On Tuesday, copper prices reached a nearly six-week high due to increased investor demand and positive market sentiment regarding the possibility of upcoming U.S. interest rate reductions.

In New York, copper for September delivery was trading at approximately $4.223 per pound, surpassing its highest level since July 22 and continuing its upward trend.

On the London Metal Exchange, the price of three-month copper increased to approximately $9,378 per metric ton.

In recent weeks, the cost of the red metal has been increasing, recovering from a four-month low recorded in early August.

During the recent 24% correction, hedge funds reduced their exposure to copper. However, the metal's recent rally has been supported by renewed demand from these funds.

Hansen stated in a research note published Friday that although we believe the worst of the correction has passed, copper's recovery may not be strong until demand fundamentals improve, which could be supported by lower funding costs through restocking once the Federal Open Market Committee starts its rate-cutting cycle.

He stated that traders will continue to monitor warehouse stock levels, as indicated by the three major futures exchanges, in search of signs of improvement until further notice.

Rate cut optimism

Jerome Powell, the Federal Reserve Chairman, raised anticipations for a U.S. interest rate reduction at the upcoming Sept. 18 meeting.
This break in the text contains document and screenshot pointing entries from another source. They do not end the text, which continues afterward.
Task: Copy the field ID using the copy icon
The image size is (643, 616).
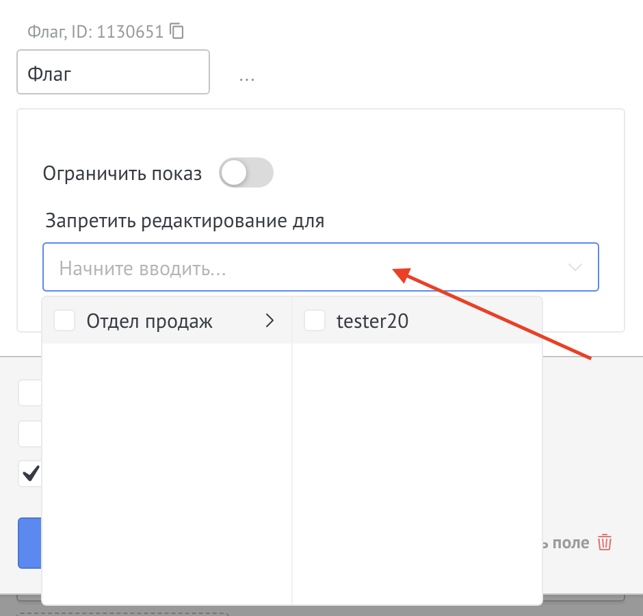Action: 177,31
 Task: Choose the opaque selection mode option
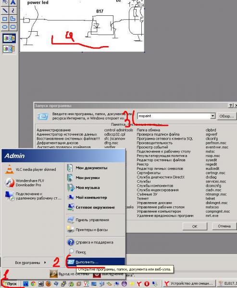point(9,38)
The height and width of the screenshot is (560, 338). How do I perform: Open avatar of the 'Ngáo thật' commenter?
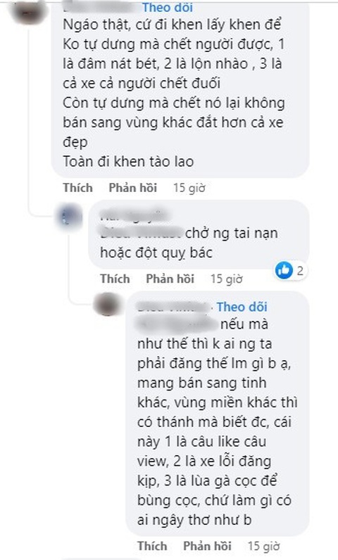[28, 12]
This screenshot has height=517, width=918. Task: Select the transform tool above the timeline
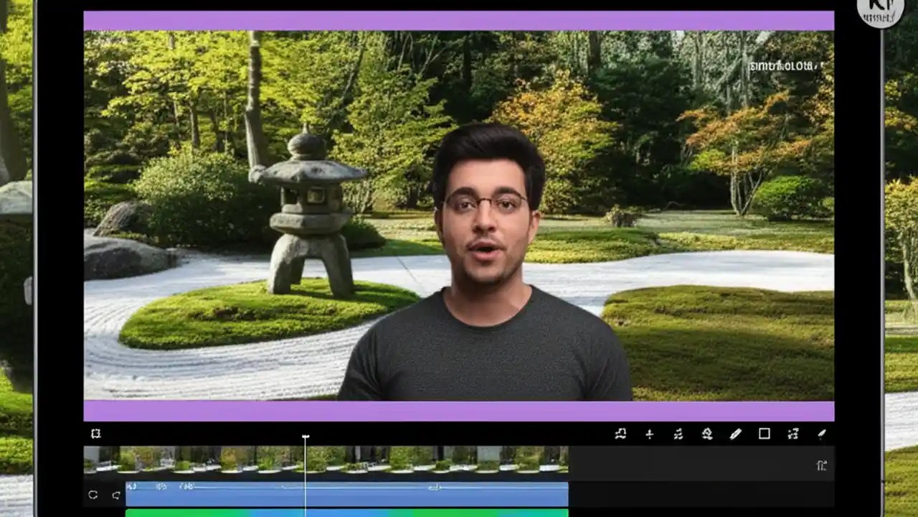95,434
On Friday, Powell stated that it is necessary for policy to be adjusted, but he did not specify the timing or extent of the reduction.

The likelihood of U.S. interest rate cuts benefiting copper prices is high, as a looser monetary policy is predicted to ease the financial burden on manufacturers and construction firms.

The red metal is essential to many industries, including the energy transition sector, and is used in manufacturing electric vehicles, power grids, and wind turbines.

This year, copper prices are expected to rise due to supply risks and increasing demand for energy transition metals, according to Wall Street banks.

In early April, Citi analysts stated that the current copper market is experiencing a second secular bull market, which is approximately 20 years after the first such cycle.

According to Saxo Bank's Hansen, the rally has stopped after encountering resistance at the early August highs of USD 4.22 per pound in New York and USD 9,320 per ton in London. If a break occurs, it could lead to an extension to USD 4.31 and USD 9,500, respectively.